* Directions for this task *
Name every factor that the retirement planning text below says your retirement needs depend on.

* Text *
%%
Wednesday, July 23rd, 2025

You know how important it is to plan for retirement—but figuring out where to start can feel overwhelming. One of the best first steps is estimating how much you’ll need to spend each year once you stop working. That way, you can build a savings strategy that supports your lifestyle and long-term goals.
Retirement planning isn’t one-size-fits-all. Your needs will depend on your personal goals, expected expenses, and the age you plan to retire. Let’s walk through the key factors to help you estimate your retirement income needs and plan with confidence.
Use Your Current Income as a Benchmark
A common rule of thumb is that you’ll need at least 60% to 90% of your pre-retirement income to maintain your current lifestyle. This accounts for fewer work-related costs and potentially lower taxes, but it’s just a starting point.
If you expect to travel more, relocate, or pursue new hobbies in retirement, you may need 100% (or more) of your current income. Review your actual spending habits now and think about what may change—and what might stay the same.
%%
* Dataset section *
%%
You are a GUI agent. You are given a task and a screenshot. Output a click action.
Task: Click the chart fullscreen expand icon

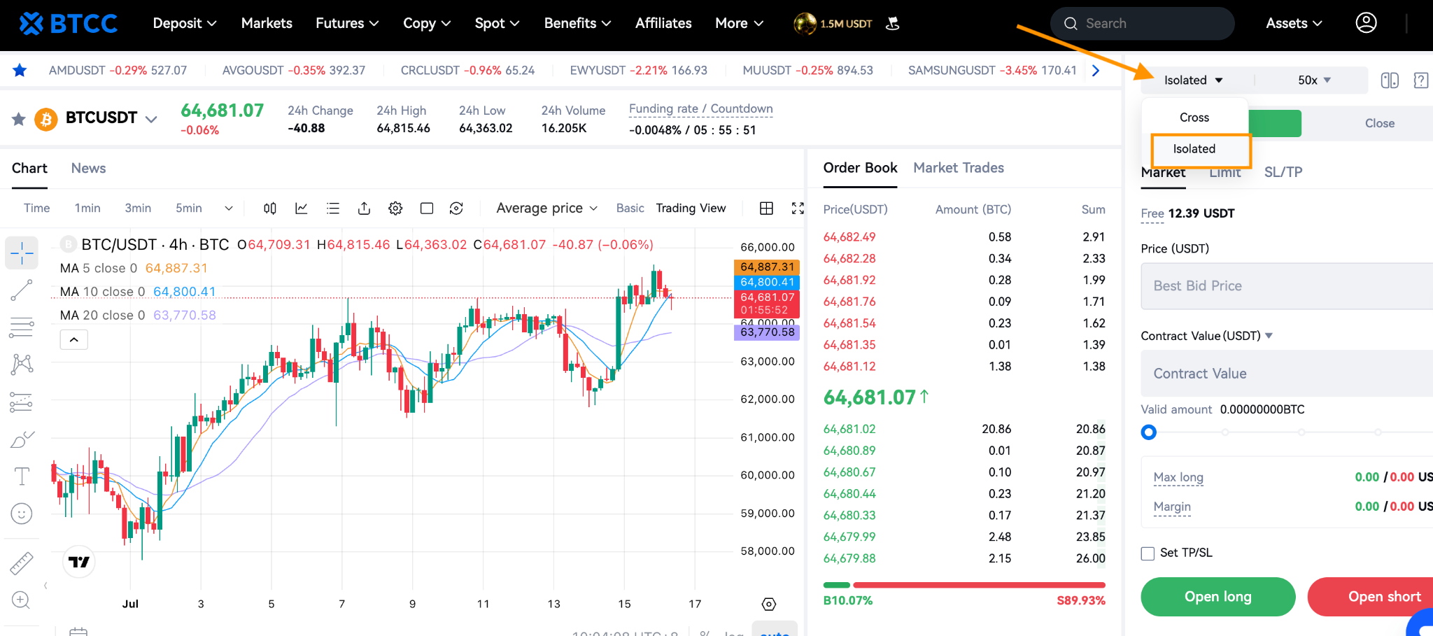coord(798,209)
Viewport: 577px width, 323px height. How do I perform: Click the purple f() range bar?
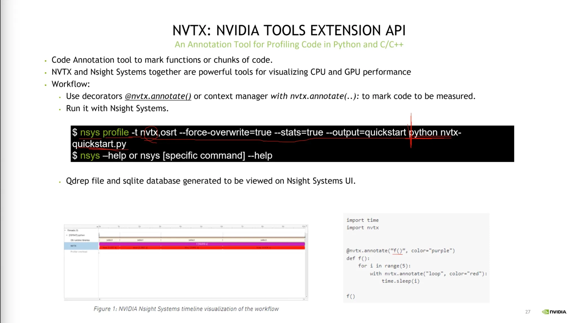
%%
* Final result *
Your personal goals, your expected expenses, and the age you plan to retire.